We decided to do a power analysis to answer the question, “what difference in gonadosomatic index values would need to be present in the data to have a significant random intercept effect in model selection between a non-mixed model and a mixed effect model (RoSA=random)?”
library(tidyverse)
library(cowplot)
library(nlme)
dir.create("./outputs/103.1/", recursive = TRUE, showWarnings = FALSE)
rosa_data <- read_rds("./data/101-RoSA-klamath-estuary-samples.rds")
estuary_meta <- read_csv("./data/102-Klamath-entryDATA_withNMFSID.csv")
## Warning: Missing column names filled in: 'X16' [16]

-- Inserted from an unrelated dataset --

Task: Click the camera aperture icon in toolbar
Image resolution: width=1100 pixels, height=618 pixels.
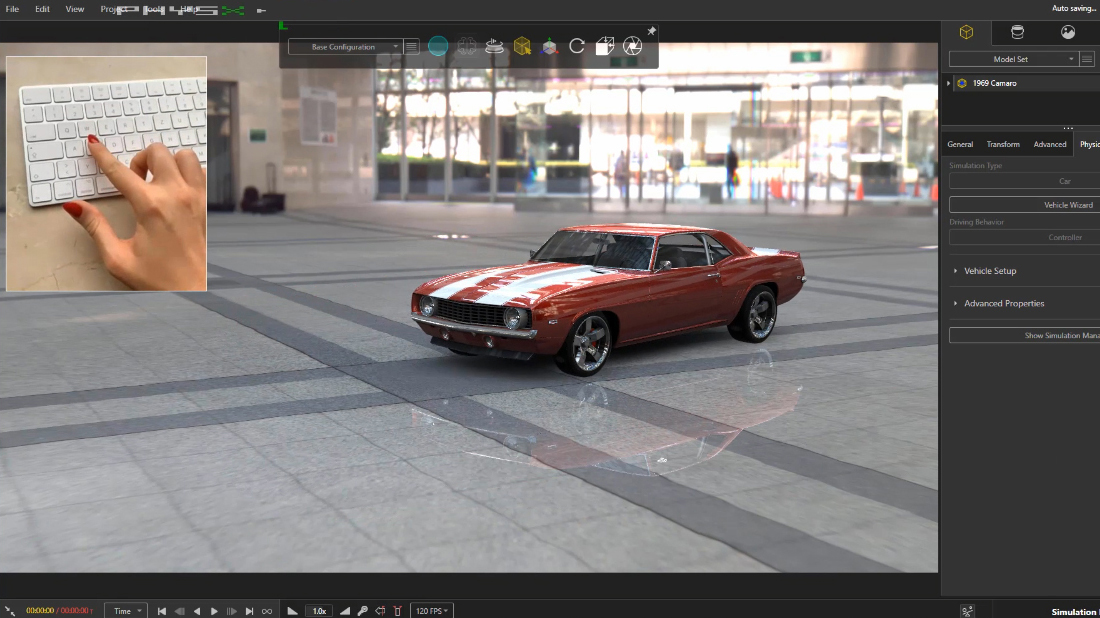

rosa_meta <- left_join(estuary_meta, rosa_data, by = c("NMFS ID" = "NMFS_DNA_ID")) %>%
dplyr::select(-ID) %>%
rename(NMFS_DNA_ID = "NMFS ID") %>%
dplyr::select(NMFS_DNA_ID, rosa, everything())
Remove all samples with ANY missing data. And remove the recombinant genotypes. For this analysis I’m going to use estuary data from 2010 only. This is because there are only 12 EL fish sampled in 2009 which is a really small sample to estimate variance from. The larger EL sample size in 2010 (n=52) will be generate a more robust analysis.
stat_data <- rosa_meta %>%
rename(gonadsi = gsi) %>%
filter(
rosa %in% c("EEEEEEEE", "HHHHHHHH", "LLLLLLLL"),
year == "2010"
) %>%
mutate(
log_est = log(julian),
log_est2 = log_est^2
)
To simulate realistic data I am going to do simple linear regression on the data subsetted by RoSA genotype. From that I can estimate the gonadosomatic index values quite precisely. I’m going to simulate a single years worth of data to keep the power analysis simplified.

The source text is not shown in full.